In full and without alteration, return the records below.
- Opening Delimiter -
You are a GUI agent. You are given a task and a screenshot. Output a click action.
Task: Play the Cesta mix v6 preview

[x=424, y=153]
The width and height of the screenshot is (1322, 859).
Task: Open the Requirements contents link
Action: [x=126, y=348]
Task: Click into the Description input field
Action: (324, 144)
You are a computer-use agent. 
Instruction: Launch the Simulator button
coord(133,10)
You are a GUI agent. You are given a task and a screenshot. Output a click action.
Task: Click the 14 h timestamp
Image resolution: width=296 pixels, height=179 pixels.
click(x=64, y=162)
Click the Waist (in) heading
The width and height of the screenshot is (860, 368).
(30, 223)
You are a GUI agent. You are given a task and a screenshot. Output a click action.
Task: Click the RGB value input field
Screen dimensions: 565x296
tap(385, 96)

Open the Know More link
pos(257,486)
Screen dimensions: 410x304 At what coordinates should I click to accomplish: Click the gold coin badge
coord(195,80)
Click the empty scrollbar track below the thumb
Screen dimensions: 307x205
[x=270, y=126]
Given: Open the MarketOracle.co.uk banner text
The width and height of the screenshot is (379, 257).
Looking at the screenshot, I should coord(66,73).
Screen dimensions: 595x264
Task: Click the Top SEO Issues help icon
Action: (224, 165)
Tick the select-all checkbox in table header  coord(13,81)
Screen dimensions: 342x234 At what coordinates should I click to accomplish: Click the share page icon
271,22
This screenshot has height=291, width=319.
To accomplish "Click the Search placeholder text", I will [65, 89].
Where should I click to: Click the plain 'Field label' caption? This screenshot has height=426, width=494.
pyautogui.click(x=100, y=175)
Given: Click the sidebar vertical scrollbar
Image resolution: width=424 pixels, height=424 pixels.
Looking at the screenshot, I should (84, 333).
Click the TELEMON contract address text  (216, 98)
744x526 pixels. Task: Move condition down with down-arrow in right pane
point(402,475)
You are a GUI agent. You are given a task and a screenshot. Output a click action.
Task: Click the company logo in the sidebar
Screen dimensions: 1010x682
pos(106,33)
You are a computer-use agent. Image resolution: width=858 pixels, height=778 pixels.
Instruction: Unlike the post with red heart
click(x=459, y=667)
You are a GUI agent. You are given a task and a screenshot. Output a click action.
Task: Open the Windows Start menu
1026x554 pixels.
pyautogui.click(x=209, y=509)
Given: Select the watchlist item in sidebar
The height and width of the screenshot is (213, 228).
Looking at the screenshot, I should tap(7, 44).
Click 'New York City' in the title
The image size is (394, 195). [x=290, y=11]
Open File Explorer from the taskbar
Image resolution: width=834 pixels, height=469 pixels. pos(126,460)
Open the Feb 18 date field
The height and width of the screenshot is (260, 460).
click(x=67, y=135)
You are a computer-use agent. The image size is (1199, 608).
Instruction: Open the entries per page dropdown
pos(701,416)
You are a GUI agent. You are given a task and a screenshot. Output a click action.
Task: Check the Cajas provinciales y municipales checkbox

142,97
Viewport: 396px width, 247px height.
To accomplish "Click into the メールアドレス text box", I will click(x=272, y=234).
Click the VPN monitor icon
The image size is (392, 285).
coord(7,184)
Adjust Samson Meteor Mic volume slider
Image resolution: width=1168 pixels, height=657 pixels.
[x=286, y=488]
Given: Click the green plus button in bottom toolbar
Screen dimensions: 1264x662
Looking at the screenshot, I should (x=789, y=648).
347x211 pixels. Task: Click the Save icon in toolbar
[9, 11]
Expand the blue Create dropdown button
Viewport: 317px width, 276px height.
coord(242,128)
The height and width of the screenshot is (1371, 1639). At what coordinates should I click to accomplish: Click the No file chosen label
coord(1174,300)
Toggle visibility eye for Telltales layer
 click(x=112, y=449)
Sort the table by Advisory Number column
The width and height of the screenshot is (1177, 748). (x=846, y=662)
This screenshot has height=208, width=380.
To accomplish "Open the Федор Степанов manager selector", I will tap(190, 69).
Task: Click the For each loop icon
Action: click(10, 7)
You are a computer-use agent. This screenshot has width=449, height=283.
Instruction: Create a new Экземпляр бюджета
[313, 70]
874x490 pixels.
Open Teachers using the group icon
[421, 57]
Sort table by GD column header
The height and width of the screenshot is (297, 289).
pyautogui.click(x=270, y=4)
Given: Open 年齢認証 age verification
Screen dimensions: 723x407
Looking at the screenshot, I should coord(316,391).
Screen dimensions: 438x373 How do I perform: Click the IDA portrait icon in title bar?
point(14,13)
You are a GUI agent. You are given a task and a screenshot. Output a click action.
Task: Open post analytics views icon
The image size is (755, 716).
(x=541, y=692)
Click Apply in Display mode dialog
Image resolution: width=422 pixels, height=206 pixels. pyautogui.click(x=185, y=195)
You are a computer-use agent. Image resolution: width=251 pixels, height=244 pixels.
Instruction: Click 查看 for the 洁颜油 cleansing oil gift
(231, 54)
- Closing Delimiter -
ANSWER FOR THE TASK
You are a GUI agent. You are given a task and a screenshot. Output a click action.
Task: Play the Cesta mix v6 preview

[x=424, y=153]
The width and height of the screenshot is (1322, 859).
Task: Open the Requirements contents link
Action: [x=126, y=348]
Task: Click into the Description input field
Action: (324, 144)
You are a computer-use agent. 
Instruction: Launch the Simulator button
coord(133,10)
You are a GUI agent. You are given a task and a screenshot. Output a click action.
Task: Click the 14 h timestamp
Image resolution: width=296 pixels, height=179 pixels.
click(x=64, y=162)
Click the Waist (in) heading
The width and height of the screenshot is (860, 368).
(30, 223)
You are a GUI agent. You are given a task and a screenshot. Output a click action.
Task: Click the RGB value input field
Screen dimensions: 565x296
tap(385, 96)

Open the Know More link
pos(257,486)
Screen dimensions: 410x304 At what coordinates should I click to accomplish: Click the gold coin badge
coord(195,80)
Click the empty scrollbar track below the thumb
Screen dimensions: 307x205
[x=270, y=126]
Given: Open the MarketOracle.co.uk banner text
The width and height of the screenshot is (379, 257).
Looking at the screenshot, I should coord(66,73).
Screen dimensions: 595x264
Task: Click the Top SEO Issues help icon
Action: (224, 165)
Tick the select-all checkbox in table header  coord(13,81)
Screen dimensions: 342x234 At what coordinates should I click to accomplish: Click the share page icon
271,22
This screenshot has height=291, width=319.
To accomplish "Click the Search placeholder text", I will [65, 89].
Where should I click to: Click the plain 'Field label' caption? This screenshot has height=426, width=494.
pyautogui.click(x=100, y=175)
Given: Click the sidebar vertical scrollbar
Image resolution: width=424 pixels, height=424 pixels.
Looking at the screenshot, I should (84, 333).
Click the TELEMON contract address text  (216, 98)
744x526 pixels. Task: Move condition down with down-arrow in right pane
point(402,475)
You are a GUI agent. You are given a task and a screenshot. Output a click action.
Task: Click the company logo in the sidebar
Screen dimensions: 1010x682
pos(106,33)
You are a computer-use agent. Image resolution: width=858 pixels, height=778 pixels.
Instruction: Unlike the post with red heart
click(x=459, y=667)
You are a GUI agent. You are given a task and a screenshot. Output a click action.
Task: Open the Windows Start menu
1026x554 pixels.
pyautogui.click(x=209, y=509)
Given: Select the watchlist item in sidebar
The height and width of the screenshot is (213, 228).
Looking at the screenshot, I should tap(7, 44).
Click 'New York City' in the title
The image size is (394, 195). [x=290, y=11]
Open File Explorer from the taskbar
Image resolution: width=834 pixels, height=469 pixels. pos(126,460)
Open the Feb 18 date field
The height and width of the screenshot is (260, 460).
click(x=67, y=135)
You are a computer-use agent. The image size is (1199, 608).
Instruction: Open the entries per page dropdown
pos(701,416)
You are a GUI agent. You are given a task and a screenshot. Output a click action.
Task: Check the Cajas provinciales y municipales checkbox

142,97
Viewport: 396px width, 247px height.
To accomplish "Click into the メールアドレス text box", I will click(x=272, y=234).
Click the VPN monitor icon
The image size is (392, 285).
coord(7,184)
Adjust Samson Meteor Mic volume slider
Image resolution: width=1168 pixels, height=657 pixels.
[x=286, y=488]
Given: Click the green plus button in bottom toolbar
Screen dimensions: 1264x662
Looking at the screenshot, I should (x=789, y=648).
347x211 pixels. Task: Click the Save icon in toolbar
[9, 11]
Expand the blue Create dropdown button
Viewport: 317px width, 276px height.
coord(242,128)
The height and width of the screenshot is (1371, 1639). At what coordinates should I click to accomplish: Click the No file chosen label
coord(1174,300)
Toggle visibility eye for Telltales layer
 click(x=112, y=449)
Sort the table by Advisory Number column
The width and height of the screenshot is (1177, 748). (x=846, y=662)
This screenshot has height=208, width=380.
To accomplish "Open the Федор Степанов manager selector", I will tap(190, 69).
Task: Click the For each loop icon
Action: click(10, 7)
You are a computer-use agent. This screenshot has width=449, height=283.
Instruction: Create a new Экземпляр бюджета
[313, 70]
874x490 pixels.
Open Teachers using the group icon
[421, 57]
Sort table by GD column header
The height and width of the screenshot is (297, 289).
pyautogui.click(x=270, y=4)
Given: Open 年齢認証 age verification
Screen dimensions: 723x407
Looking at the screenshot, I should coord(316,391).
Screen dimensions: 438x373 How do I perform: Click the IDA portrait icon in title bar?
point(14,13)
You are a GUI agent. You are given a task and a screenshot. Output a click action.
Task: Open post analytics views icon
The image size is (755, 716).
(x=541, y=692)
Click Apply in Display mode dialog
Image resolution: width=422 pixels, height=206 pixels. pyautogui.click(x=185, y=195)
You are a computer-use agent. Image resolution: width=251 pixels, height=244 pixels.
Instruction: Click 查看 for the 洁颜油 cleansing oil gift
(231, 54)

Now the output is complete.